Goal:
Rewrite the lines as a numbered list, starting with the line that contains "Navigate to the Jewelry category" and going on through the end of the records, skipping blank lines. Leave out the pictures.

* BEGIN Listed records *

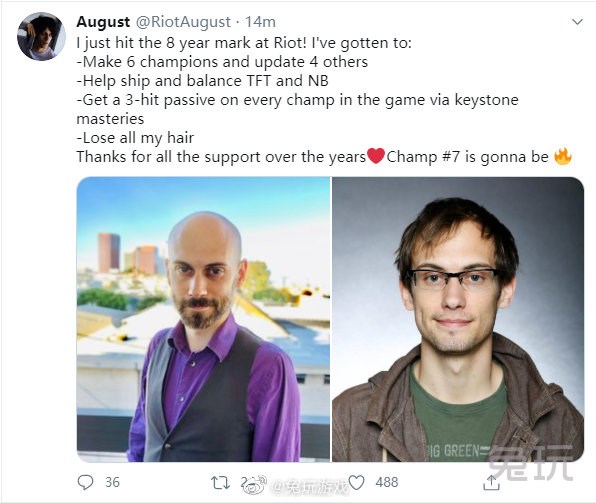596x503 pixels.
Task: Click the reply speech bubble icon
Action: coord(85,482)
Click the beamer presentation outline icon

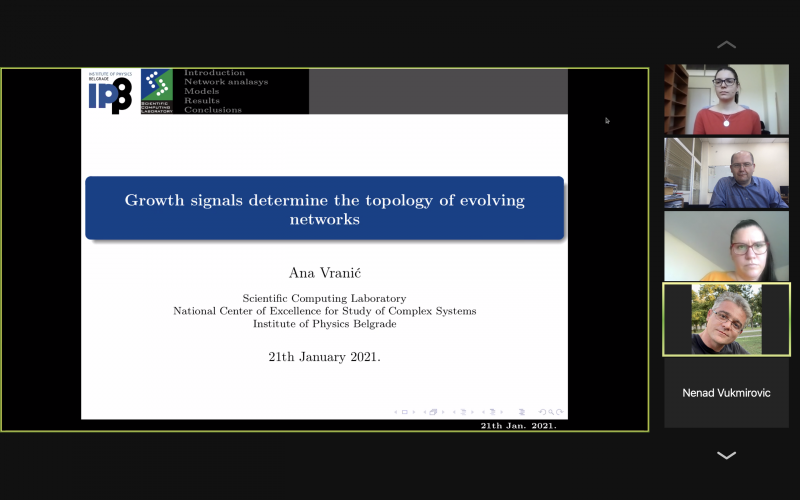(x=522, y=411)
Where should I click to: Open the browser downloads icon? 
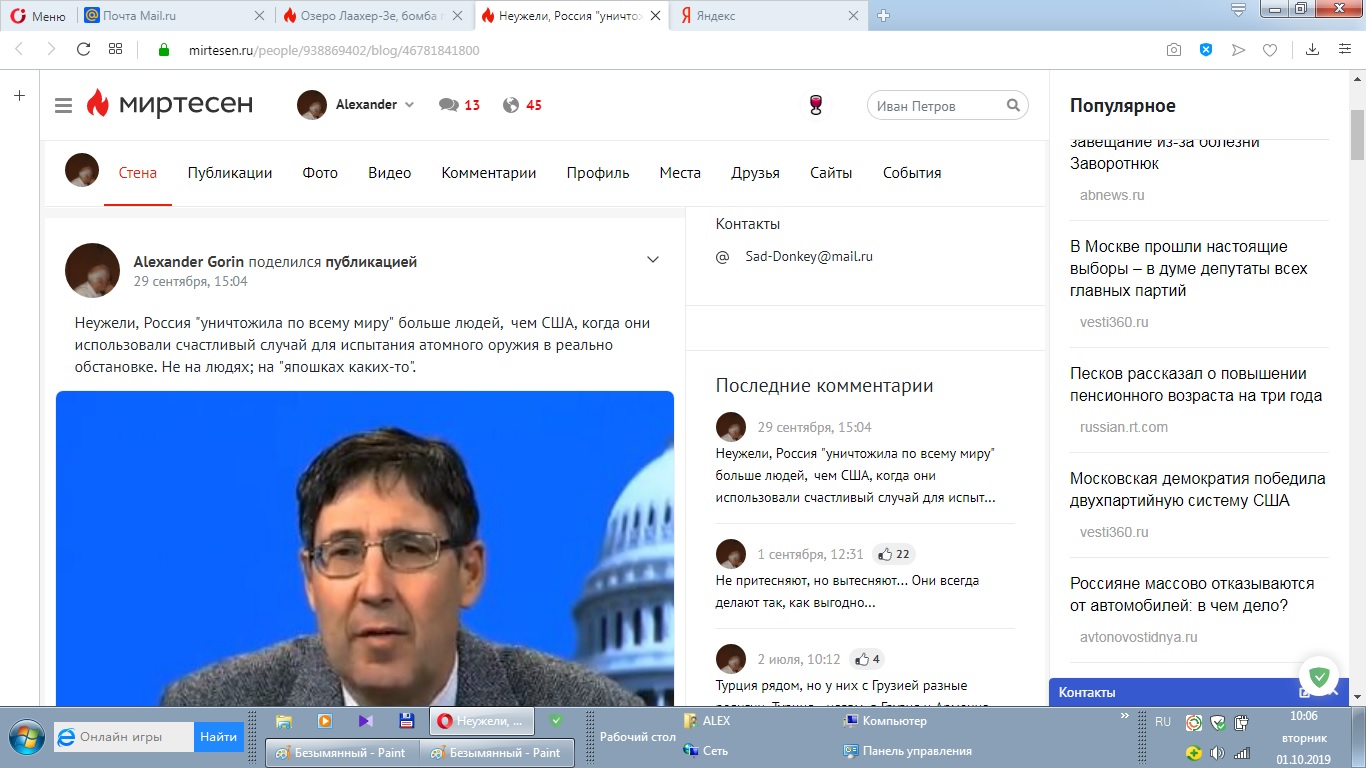[1312, 50]
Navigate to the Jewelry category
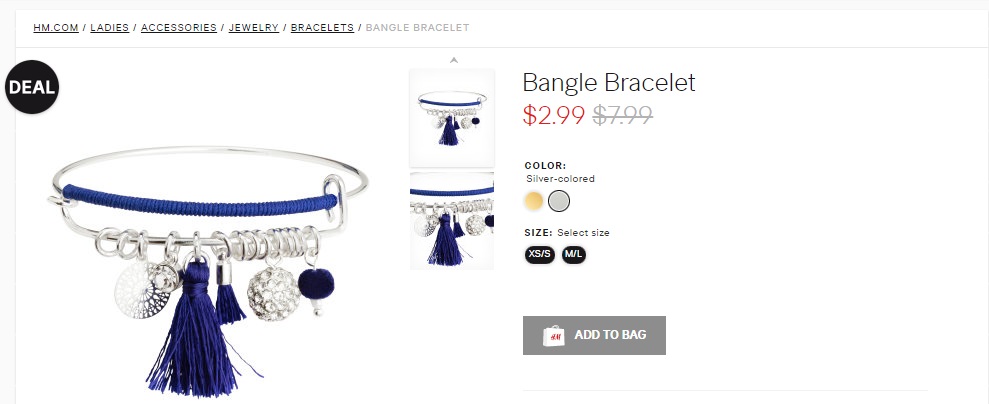Screen dimensions: 989x404 coord(254,28)
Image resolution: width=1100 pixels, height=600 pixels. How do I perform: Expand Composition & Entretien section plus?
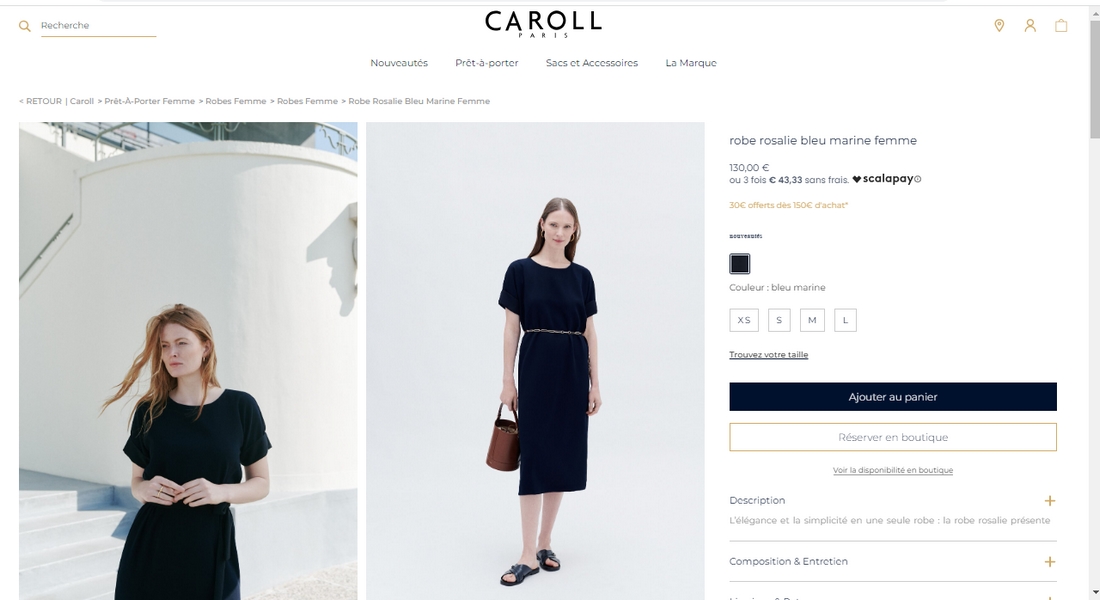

* END Listed records *

Result of the exercise:
1. Navigate to the Jewelry category
2. Screen dimensions: 989x404 coord(254,28)
3. Image resolution: width=1100 pixels, height=600 pixels. How do I perform: Expand Composition & Entretien section plus?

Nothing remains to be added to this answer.